* _What to work on_: The records below are to be transcribed word for word.

(Stored items from a collection)
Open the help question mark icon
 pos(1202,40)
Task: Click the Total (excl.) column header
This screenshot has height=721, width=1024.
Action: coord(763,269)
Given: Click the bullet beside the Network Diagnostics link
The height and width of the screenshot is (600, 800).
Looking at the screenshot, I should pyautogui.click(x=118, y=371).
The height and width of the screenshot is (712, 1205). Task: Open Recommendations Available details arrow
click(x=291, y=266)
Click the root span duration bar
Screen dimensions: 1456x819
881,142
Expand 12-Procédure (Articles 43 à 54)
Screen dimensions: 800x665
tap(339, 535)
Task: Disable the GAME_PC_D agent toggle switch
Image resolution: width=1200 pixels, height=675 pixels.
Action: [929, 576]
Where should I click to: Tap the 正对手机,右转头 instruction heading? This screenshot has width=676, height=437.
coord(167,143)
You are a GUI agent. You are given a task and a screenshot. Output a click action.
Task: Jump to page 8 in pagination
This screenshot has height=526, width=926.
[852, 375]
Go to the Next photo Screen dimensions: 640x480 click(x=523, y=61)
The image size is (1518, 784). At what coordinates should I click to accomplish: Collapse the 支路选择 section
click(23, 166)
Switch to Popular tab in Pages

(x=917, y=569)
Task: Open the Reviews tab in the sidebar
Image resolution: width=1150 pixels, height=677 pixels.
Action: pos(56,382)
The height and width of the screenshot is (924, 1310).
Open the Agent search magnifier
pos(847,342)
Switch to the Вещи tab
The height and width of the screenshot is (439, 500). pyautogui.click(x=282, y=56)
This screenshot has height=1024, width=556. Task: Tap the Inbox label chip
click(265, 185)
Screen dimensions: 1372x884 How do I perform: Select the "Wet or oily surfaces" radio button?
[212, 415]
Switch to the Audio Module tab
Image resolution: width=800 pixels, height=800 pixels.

* _Output of the task_:
Open the help question mark icon
 pos(1202,40)
Task: Click the Total (excl.) column header
This screenshot has height=721, width=1024.
Action: coord(763,269)
Given: Click the bullet beside the Network Diagnostics link
The height and width of the screenshot is (600, 800).
Looking at the screenshot, I should pyautogui.click(x=118, y=371).
The height and width of the screenshot is (712, 1205). Task: Open Recommendations Available details arrow
click(x=291, y=266)
Click the root span duration bar
Screen dimensions: 1456x819
881,142
Expand 12-Procédure (Articles 43 à 54)
Screen dimensions: 800x665
tap(339, 535)
Task: Disable the GAME_PC_D agent toggle switch
Image resolution: width=1200 pixels, height=675 pixels.
Action: [929, 576]
Where should I click to: Tap the 正对手机,右转头 instruction heading? This screenshot has width=676, height=437.
coord(167,143)
You are a GUI agent. You are given a task and a screenshot. Output a click action.
Task: Jump to page 8 in pagination
This screenshot has height=526, width=926.
[852, 375]
Go to the Next photo Screen dimensions: 640x480 click(x=523, y=61)
The image size is (1518, 784). At what coordinates should I click to accomplish: Collapse the 支路选择 section
click(23, 166)
Switch to Popular tab in Pages

(x=917, y=569)
Task: Open the Reviews tab in the sidebar
Image resolution: width=1150 pixels, height=677 pixels.
Action: pos(56,382)
The height and width of the screenshot is (924, 1310).
Open the Agent search magnifier
pos(847,342)
Switch to the Вещи tab
The height and width of the screenshot is (439, 500). pyautogui.click(x=282, y=56)
This screenshot has height=1024, width=556. Task: Tap the Inbox label chip
click(265, 185)
Screen dimensions: 1372x884 How do I perform: Select the "Wet or oily surfaces" radio button?
[212, 415]
Switch to the Audio Module tab
Image resolution: width=800 pixels, height=800 pixels.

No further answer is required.